Not only has the garden been a boon for the Soup Kitchen and offset some of the costs of feeding the inmates, said Deputy Warden Tim Tant, but it also gives the inmates life skills for when they’re released.
“It’s really just to help as far as the inmates go,” he said. “It gives them some fresh vegetables and some pride in growing their own food.”
In addition to the corn, tomatoes, peas and watermelon grown at the garden, the Prison also boasts 30 hens, which keep the inmates in supply of eggs in the morning.
While the exact food savings from the garden are unclear, it’s certainly quantifiable how much inmate labor on the whole saves the county government and taxpayers alike.
Inmate labor through the Carroll County Prison is estimated at saving the county more than $3.7 million annually, providing construction, janitorial and other services that would otherwise need to be done by county employees; the county would inevitably have to hire more employees to do this work, coming at an ultimate cost to the taxpayer.

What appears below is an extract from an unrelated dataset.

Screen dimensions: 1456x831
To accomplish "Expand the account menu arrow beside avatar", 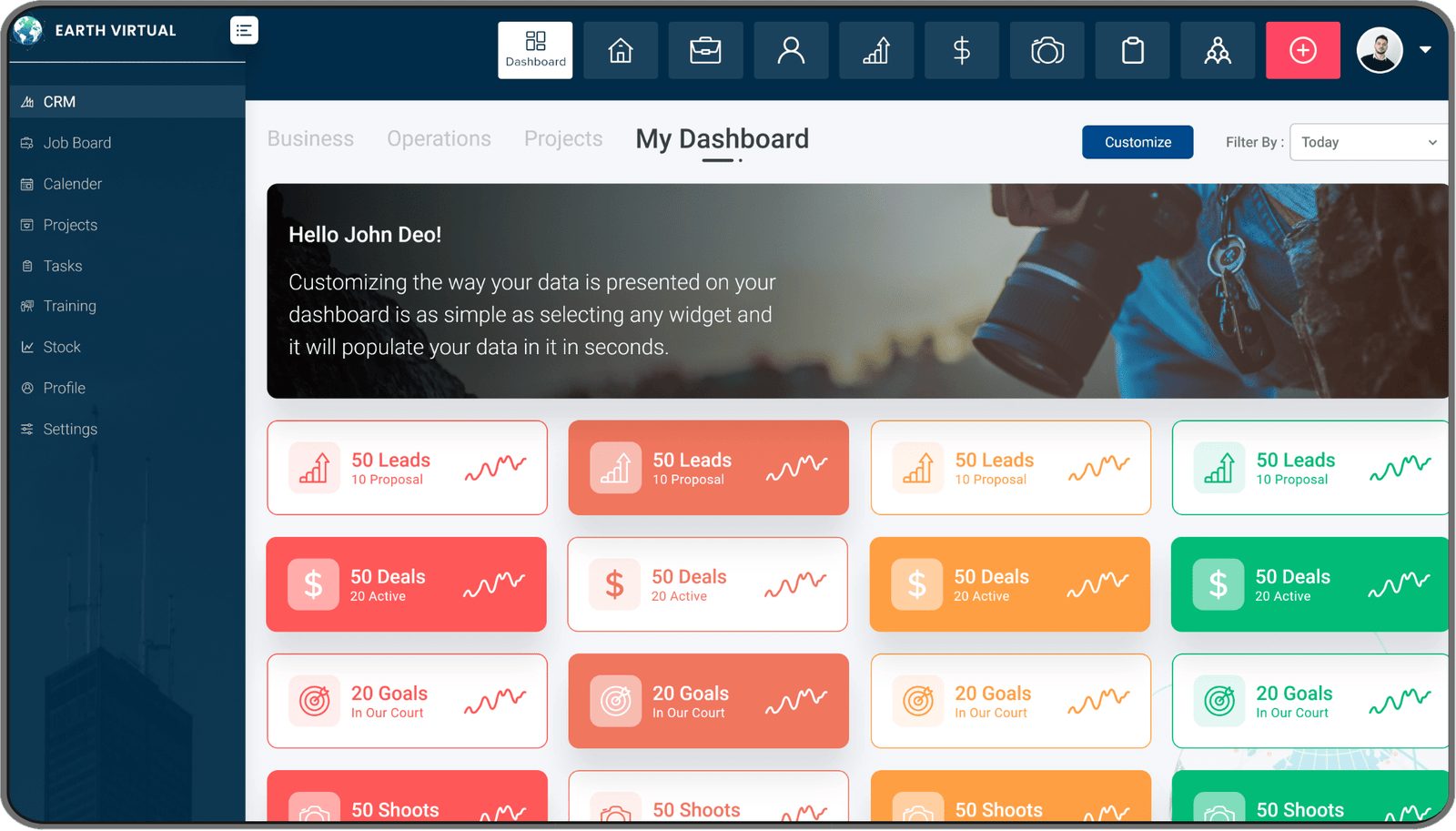I will (1425, 50).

Anyone who has traveled around Carroll County has seen at least one of the 32 different labor details that go out every day, but what most people don’t realize is how many different services the roughly 170 inmates in the labor program provide for local residents, said Tant.
From doing roadwork to cutting the trails at Little Tallapoosa Park to taking care of the cats and dogs at the county animal shelter, the tasks set before the inmates are both big and small, simple and complex. If the county had to hire additional employees to do the work the inmates do free of charge, it would certainly come at a substantial cost to the county, and services to residents would ultimately be affected, Tant said.
“The inmate garden is just the tip of the iceberg when it comes to inmate labor,” Prison Warden Jason Driver said. “It’s a big-time savings to the county in so many different areas.”
According to numbers from Driver, the net savings for the county that comes because of inmate labor is slightly more than $5.5 million a year, based upon a 40-hour work week at $12 an hour with benefits included. The hourly rate is based upon an average of inmate workers doing skilled labor, like masonry or electrical work—which pays roughly $25 an hour in the private sector—coupled with inmates doing unskilled work, which pays a standard minimum wage of $7.25 an hour.
The total appropriation for the prison in the 2010-2011 fiscal year is $3.2 million, though $1.5 million of that is paid by the state, as the local prison houses state inmates. The final cost to the county of feeding and housing the inmates—about $1.7 million a year—can then be taken from the net savings, and it comes to an actual savings of just under $3.8 million annually. The yearly savings translates to roughly 7 percent of the county’s total budget.
Commission Chairman Bill Chappell, who initiated the inmate garden program three years ago, said the success of the program is testament to the hard work the inmates and the prison staff have put into it.
"We use inmate labor for a whole lot of things," Chappell said. "This is just a great example of how it can be used to benefit the community as a whole."